The focus of the play is not biography but the creative process, as Dorrepaal plays an actress struggling to assume the role of Mata Hari. In the rehearsal space of a messy basement apartment, alone with her props, costumes and notes, she improvises the character before a video camera, free-associates, engages in peculiar character exercises, and experiments with dressing the part. Tall, sultry and slinky, she alternately dons and abandons fans, wigs and a belly dance costume that suggest Mata's own exotic accoutrements. Her character is named Ava, a play on Eva Dorrepaal's real name to indicate her own reflection in the role. The themes of the play are dark, but played with a comedic touch. Dorrepaal brings a self-effacing humor to the fickleness of her creative process, the tragedy of her subject and her erotic obsession for a godlike man who plays a living statue for a living and is manic about clearing his aura and everyone else's. Dark comedy also leaks through her physicality, as when, in a particularly tragic and sultry moment, she reaches across the set with a long, lithe, slender leg to grab a book with her toes.
Eva Dorrepaal (
www.evadorrepaal.com) is best known for her leading roles in almost all the feature films of director Edwin Brienen, which were shot in Amsterdam and Berlin. Brienen is known as the "Dutch Fassbinder" because of the high production level and style of his films. Dorrepaal divides her time between Europe and New York, working in theater, film and television. She has created three solo theater plays, one on Mata Hari, one on the process of creating Mata Hari, and a third one recalling the Serbo-Croatian War, when she traveled through Kosovo with a renowned experimental theater group of Ljubiša Ristic, KPGT. Dorrepaal began her acting career under the tutelage of minimalist filmmaker Pim de la Parra and studied acting and directing in the Netherlands. Her stage work also includes "The Tempest," "Carmen," "Protocol," "A Midsummer Night's Dream" and "Gospodjica." In New York, she continues to make films with directors including Jonathan Caouette,
Jorge Torres-Torres and others. She has done more than 30 films in different countries. She appeared last season at Theater for the New City in the 2014 revival of "Kitchenette" by
Ronald Tavel, part of "Two by Tavel" directed by Norman Glick.
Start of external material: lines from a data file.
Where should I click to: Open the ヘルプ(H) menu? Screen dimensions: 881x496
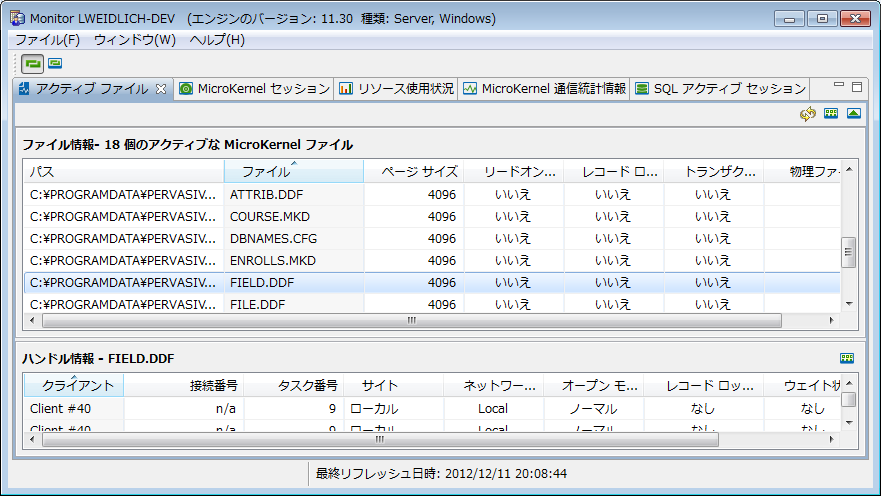[217, 40]
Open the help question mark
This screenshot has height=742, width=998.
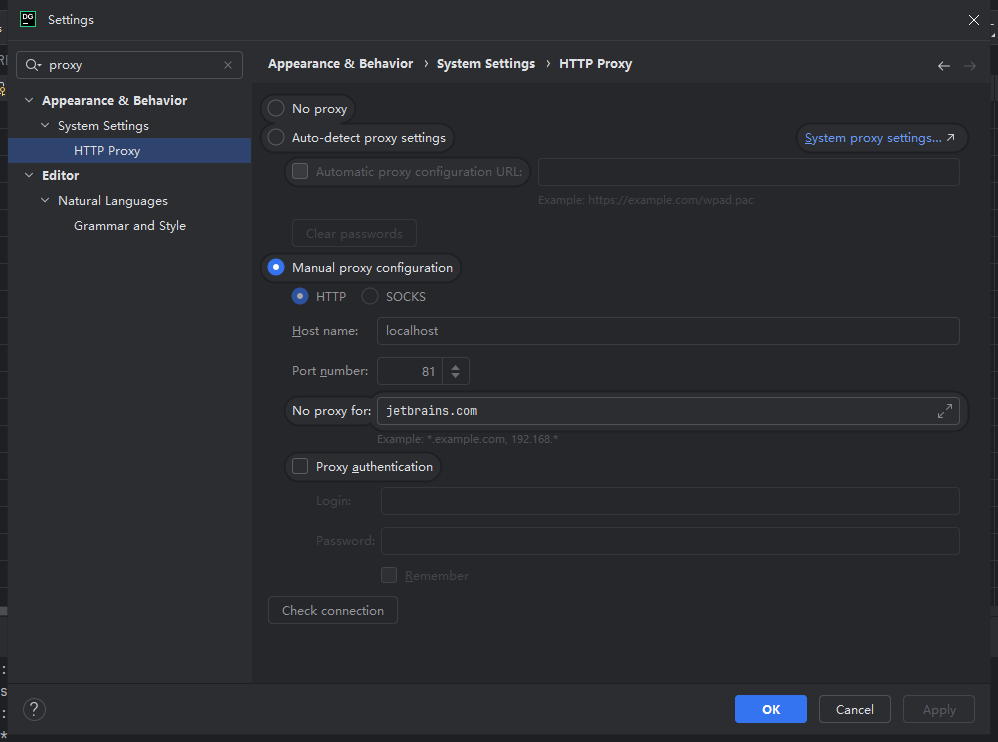[34, 709]
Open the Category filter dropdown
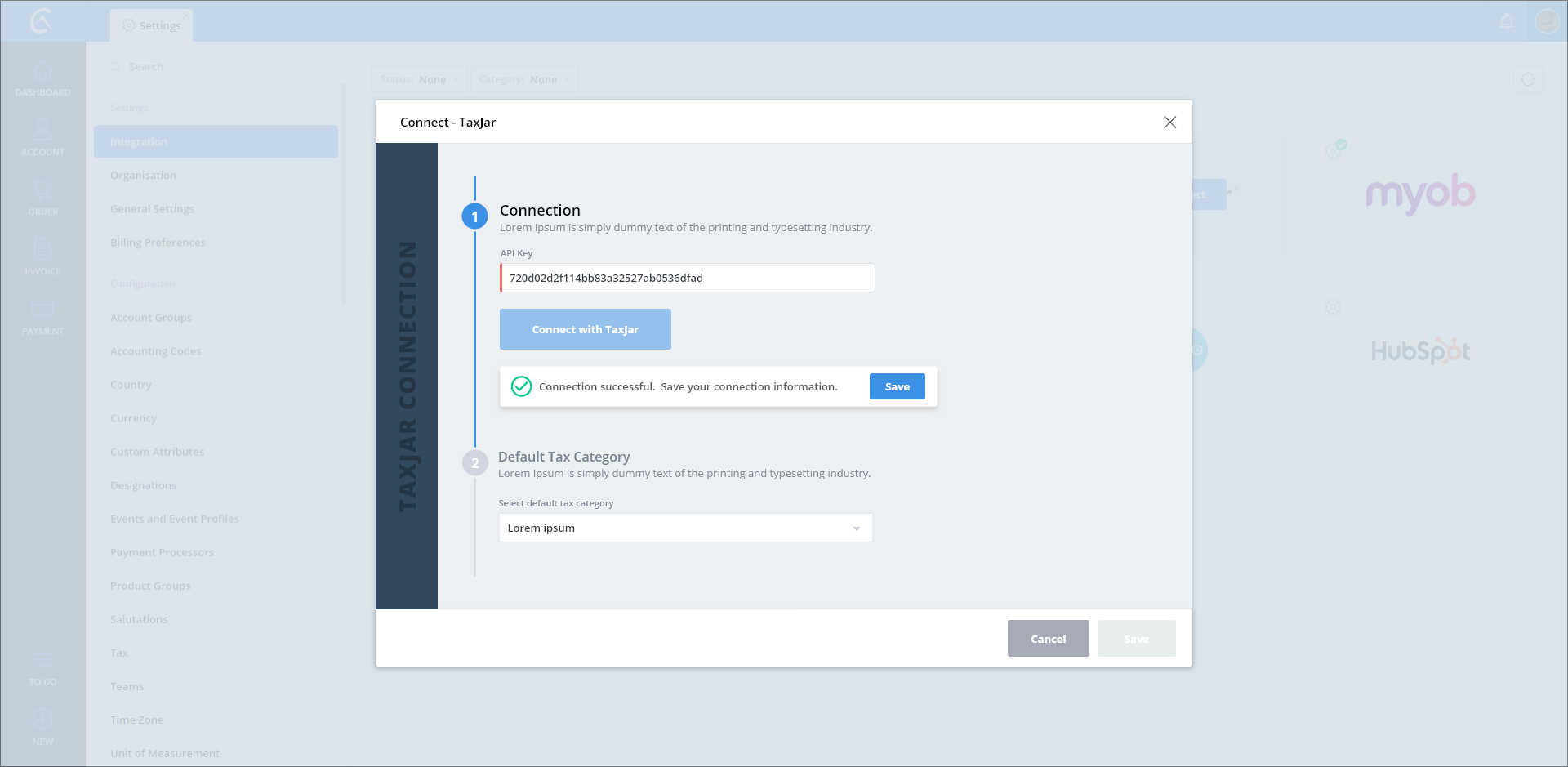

"Almost Mata Hari" had three workshop performances at Coney Island USA in April under the title "Lovers, Letters and Killers." This TNC production will be its world premiere. It has been co-directed by Kirsten Kinneging and Myrte Amons, both of The Netherlands. Costume design is by Diana Gentleman, who is an expert in creating belly dance designs which include intricate accessories and attire. Lighting design is by Francisco Cardozo.
Eva Dorrepaal says, "TNC is my dream place because of the vibe of the theater, its love for playwrights. It is one of the last theaters that is experimental, community minded and really vibrant. They even adopted a cat. It is the perfect place for this play and I am extremely grateful that TNC is giving me this chance."